Si Requiem for a dream est aussi réussi, c’est parce que son assemblage combine le meilleur du monde onirico-cinématographique. Une musique prenante, une scénario haletant, un montage ravagé, des acteurs au goût d’opiacés. Tout dans le film est construit autour du rêve de la vie, un rêve que l’on mène de bout en bout les yeux ouverts. Bien que Requiem for a dream traite des individus qui choisissent de fermer les yeux sur ce rêve, se réfugiant soit dans un futur impossible, soit dans un passé rassurant.

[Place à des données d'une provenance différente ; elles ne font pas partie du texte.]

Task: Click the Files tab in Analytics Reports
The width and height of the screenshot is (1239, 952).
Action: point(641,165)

Mettant sur le même plan l’addiction à la l’héroïne et à la télévision, Aronofsky n’y va pas par quatre chemin : nous voilà embarqués dans une société aux éléments qui fuient la morne réalité qu’elle a à leur offrir. Le fils, Harry Goldfarb, croulant sous le poids du devoir (ne pas décevoir sa mère, remplacer son père, épater son amie), va se lancer dans le trafic de stupéfiants. Quant à la mère, Sara, elle explique dans une scène – malheureusement trop didactique – combien elle se sent seule, combien la vie n’a plus rien à lui offrir. Tous les deux feront le choix, par des chemins a priori diamétralement opposés – le conventionnalisme télévisuel, le révolutionnisme opiacé – d’oublier leur triste existence, dénuée de tout but.

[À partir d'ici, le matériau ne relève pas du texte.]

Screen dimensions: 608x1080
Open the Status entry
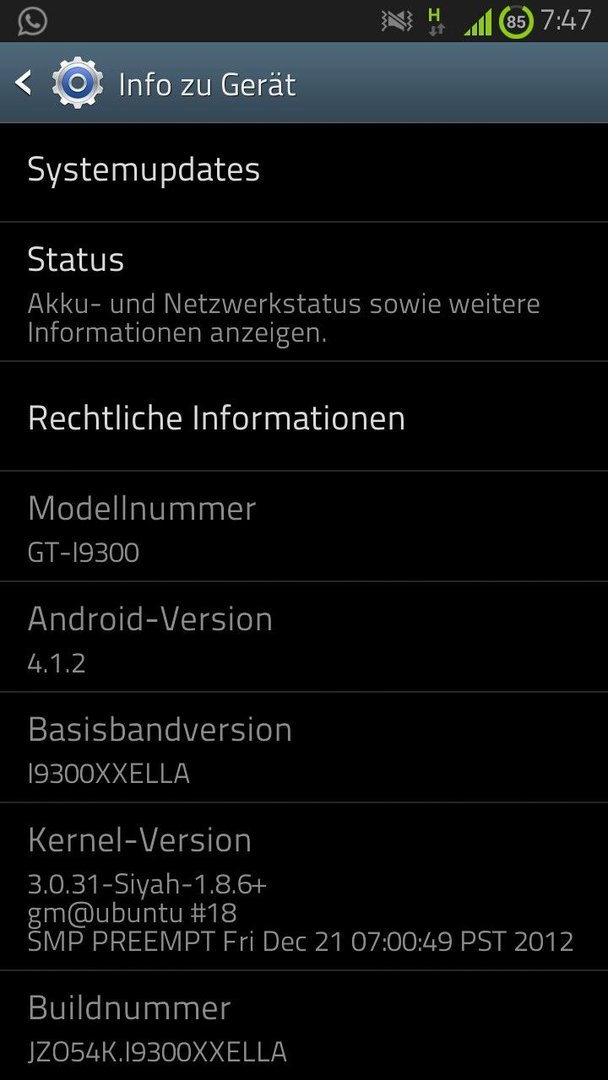point(304,292)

Harry, le junky, est en décalage avec le monde qui l’entoure. Un look à la James Dean des temps nouveaux, voulant vivre à 100 à l’heure, il expérimente tout ce qui lui passe à portée de veine, de bouche ou de nez. Il aime les sensations fortes, et s’envoie en l’air par le sexe et par les drogues. Conscient qu’il ne peut passer sa vie sans travailler, il choisit de se lancer dans la vente d’héroïne, imaginant pouvoir faire fortune rapidement. De bout en bout, il sera dans un rêve, dans son rêve, où les choses sont simples : il suffit d’avoir le courage de se lancer, la chance sourit aux audacieux. Est-ce que c’est le rêve américain ? Certainement, mais il contient toutes ses déconvenues, avec l’emprisonnement, l’amputation, la perte de tous ses proches. La gueule de bois est insupportable, avec un réveil en hôpital, sans avenir ni bras gauche; la gangrène à attaqué le corps d’Harry comme elle a détruit sa vie.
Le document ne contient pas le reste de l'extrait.